Cloud providers are, of course, quite aware of these growing concerns and are addressing them. So for example, in addition to technology solutions for cloud security, Cisco also provides advisory services to help customers with cloud deployments.

Use of the cloud is becoming increasingly popular among Polish firms
Mr Dobrowolski explained that cloud computing represents a shift to new technologies, but even more importantly, it means a shift to new business computing models. So when we talk about security of the cloud, it is important to bear in mind that cloud security actually begins with governance considerations. Providers of cloud services as well as subscribers to those services need to ensure that their organizational governance is up to date to support these changes. All related policies and procedures need to be updated. Subscribers need also to review information offered by their cloud provider to understand how providers manage application development, infrastructure design, security architecture and implementation, as well as monitoring, auditing, and security incident response processes.

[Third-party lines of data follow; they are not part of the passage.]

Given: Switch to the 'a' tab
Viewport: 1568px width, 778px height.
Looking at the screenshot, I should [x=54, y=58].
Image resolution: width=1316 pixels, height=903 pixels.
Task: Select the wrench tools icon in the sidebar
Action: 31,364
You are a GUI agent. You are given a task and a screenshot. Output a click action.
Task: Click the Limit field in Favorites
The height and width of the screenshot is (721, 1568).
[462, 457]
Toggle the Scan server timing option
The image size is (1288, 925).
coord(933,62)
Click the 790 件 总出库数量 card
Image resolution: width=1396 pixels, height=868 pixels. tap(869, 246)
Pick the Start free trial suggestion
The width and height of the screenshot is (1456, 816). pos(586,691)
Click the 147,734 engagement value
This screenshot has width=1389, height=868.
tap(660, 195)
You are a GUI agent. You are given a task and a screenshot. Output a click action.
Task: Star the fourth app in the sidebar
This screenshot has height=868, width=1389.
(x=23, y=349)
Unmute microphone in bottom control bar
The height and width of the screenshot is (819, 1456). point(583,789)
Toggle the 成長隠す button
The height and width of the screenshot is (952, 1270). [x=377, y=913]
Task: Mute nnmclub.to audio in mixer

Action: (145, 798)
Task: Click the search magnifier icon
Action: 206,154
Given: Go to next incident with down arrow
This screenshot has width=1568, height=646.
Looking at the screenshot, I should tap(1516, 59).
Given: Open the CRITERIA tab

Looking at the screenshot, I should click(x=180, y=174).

But, he stressed, security is not the responsibility of cloud providers alone. If a subscriber does not have sound governance and a strong security posture to start with, moving to the cloud will not solve their security problems.

What’s next?

There still remains a lot to be done in creating perfectly secure cloud environments, especially in the more abstract area of cloud security governance, but the obvious financial and flexibility benefits are an encouragement. Mr Wiewiórkowski definitely sees a future for the cloud, although he remains cautions. He would definitely use the technology for non-sensitive data, but would rather keep personal data in-house.

Nevertheless many companies have made the leap. Mr Dobrowolski gives the example of, which offers very successful business cloud applications dealing with highly sensitive corporate data. Also, he added, people use the technology every single day, even without consciously thinking that they’re in the cloud – Facebook is a good example here.

He acknowledged that companies which are considering a migration to either a private, public or hybrid cloud should take security very seriously. But if properly implemented, use of a cloud can bring many benefits. Above all, cloud governance implicates an increased need in visibility and auditing capabilities between data owner and cloud provider.